Dass Pestizide in der Bio-Importware enthalten seien, komme äußerst selten vor, betont der aufmerksame Unternehmer im Gespräch mit der "Wiener Zeitung". Auf die Spur kam man den Pestizidrückständen bei der firmeninternen Kontrolle, die für jede einzelne ausländische Lieferung durchgeführt wird. Der Sonnenblumenkuchen sei nie an Abnehmer gegangen, sondern umgehend an die italienische Firma retourniert worden, versichert der Futtermittelerzeuger. Diese habe die Menge anstandslos retour genommen. Bestellt habe er dort nie wieder.

Bisher hat das österreichische Gesundheitsministerium lediglich mitgeteilt, dass mehrere hundert Tonnen Soja und in geringerem Umfang Raps von zwei der verdächtigen italienischen Unternehmen nach Österreich geliefert worden sind. In der heimischen Futtermittelindustrie wird jedoch nicht ausgeschlossen, dass dasselbe "betrügerische Muster auch auf andere Feldfrüchte angewendet wurde". Immerhin wirft der Betrug mit der Umetikettierung von konventioneller zu Bio-Ware lukrative Summen ab: Bio-Futtermittel kostet in Österreich um 30 bis 70 Prozent mehr als herkömmliches.

Derzeit wartet Österreich auf die Lieferlisten der italienischen Lebensmittelbehörde, sagt Fabian Fußeis, Sprecher im Gesundheitsministerium. Der Verein "Soja aus Österreich" betont per Aussendung, dass Sojabohnen für sämtliche Produkte der Vereinsmitglieder aus Österreich stammen.
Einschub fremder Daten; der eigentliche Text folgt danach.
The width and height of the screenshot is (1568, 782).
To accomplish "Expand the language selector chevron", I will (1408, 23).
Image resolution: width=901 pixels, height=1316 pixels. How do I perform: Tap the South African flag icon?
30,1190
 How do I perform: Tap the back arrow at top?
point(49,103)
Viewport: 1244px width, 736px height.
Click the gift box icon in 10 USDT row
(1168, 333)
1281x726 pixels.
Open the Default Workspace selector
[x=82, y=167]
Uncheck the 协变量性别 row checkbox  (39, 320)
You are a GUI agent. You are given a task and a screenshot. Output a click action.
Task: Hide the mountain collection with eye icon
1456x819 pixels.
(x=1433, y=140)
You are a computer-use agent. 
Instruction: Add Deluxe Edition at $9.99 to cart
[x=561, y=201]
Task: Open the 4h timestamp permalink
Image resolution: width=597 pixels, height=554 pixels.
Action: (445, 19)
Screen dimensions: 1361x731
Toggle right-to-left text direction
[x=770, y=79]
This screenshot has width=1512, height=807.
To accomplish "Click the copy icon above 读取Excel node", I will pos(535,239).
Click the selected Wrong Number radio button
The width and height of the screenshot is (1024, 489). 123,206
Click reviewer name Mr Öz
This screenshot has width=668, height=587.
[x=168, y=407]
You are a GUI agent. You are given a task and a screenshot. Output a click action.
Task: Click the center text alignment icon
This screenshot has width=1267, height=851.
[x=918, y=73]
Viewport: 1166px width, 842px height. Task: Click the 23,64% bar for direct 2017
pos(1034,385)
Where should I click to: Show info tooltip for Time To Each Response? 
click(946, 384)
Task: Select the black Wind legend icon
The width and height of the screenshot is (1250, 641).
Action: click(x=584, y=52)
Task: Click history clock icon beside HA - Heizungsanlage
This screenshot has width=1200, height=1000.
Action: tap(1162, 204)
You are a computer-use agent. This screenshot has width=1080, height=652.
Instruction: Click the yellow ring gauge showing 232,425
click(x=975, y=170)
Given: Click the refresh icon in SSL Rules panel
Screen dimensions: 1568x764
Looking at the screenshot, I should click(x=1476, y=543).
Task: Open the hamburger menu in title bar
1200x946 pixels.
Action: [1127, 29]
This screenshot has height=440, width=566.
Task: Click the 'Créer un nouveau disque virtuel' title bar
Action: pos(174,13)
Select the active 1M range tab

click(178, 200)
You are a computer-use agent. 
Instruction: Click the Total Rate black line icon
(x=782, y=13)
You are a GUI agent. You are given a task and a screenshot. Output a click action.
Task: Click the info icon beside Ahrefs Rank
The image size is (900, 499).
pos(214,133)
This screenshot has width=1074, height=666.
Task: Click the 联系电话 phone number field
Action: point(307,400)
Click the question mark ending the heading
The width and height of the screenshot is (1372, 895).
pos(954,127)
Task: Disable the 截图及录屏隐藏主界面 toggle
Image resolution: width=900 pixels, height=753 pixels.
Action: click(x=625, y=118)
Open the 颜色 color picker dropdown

Kontrolle der Kontrolleure

Auf die Schliche hätte man den gefälschten Bio-Importen auch bei den öffentlichen Kontrollen kommen können: Denn die nationalen Kontrollstellen prüfen normalerweise nicht nur auf Pestizidrückstände, sondern auch, ob die produzierte Menge bei der Größe der Anbaufläche plausibel ist. Dies war in Italien jedoch offensichtlich nicht der Fall. Die ausgestellten Zertifikate bescheinigten, dass die Ware in Italien biologisch hergestellt wurde. Stattdessen war sie nicht bio und kam vor allem aus Rumänien und Bulgarien. Die betroffenen Sojalieferungen wurden wahrscheinlich bereits verfüttert, denn der Betrug fand zwischen 2007 und 2009 statt, wie die italienische Bio-Organisation AssoBio mitteilt.

Wie jetzt bekannt wurde, ermittelten die italienischen Behörden unter dem Decknamen "Gestiefelter Kater". Für den Betrug verantwortlich sind fünf Firmenchefs und zwei Mitarbeiter der italienischen Kontrollstelle, die beide mittlerweile suspendiert wurden. Alle sieben Personen sitzen im Gefängnis.

Die italienischen Behörden bemühen sich um Schadensbegrenzung. Der grün-weiß-rote Verband FederBio will eine Datenbank starten, in dem alle Transaktionen von Bio-Produkten eingegeben werden müssen. Die EU plant ab 2012, die Überwachung der Bio-Kontrollstellen verstärken.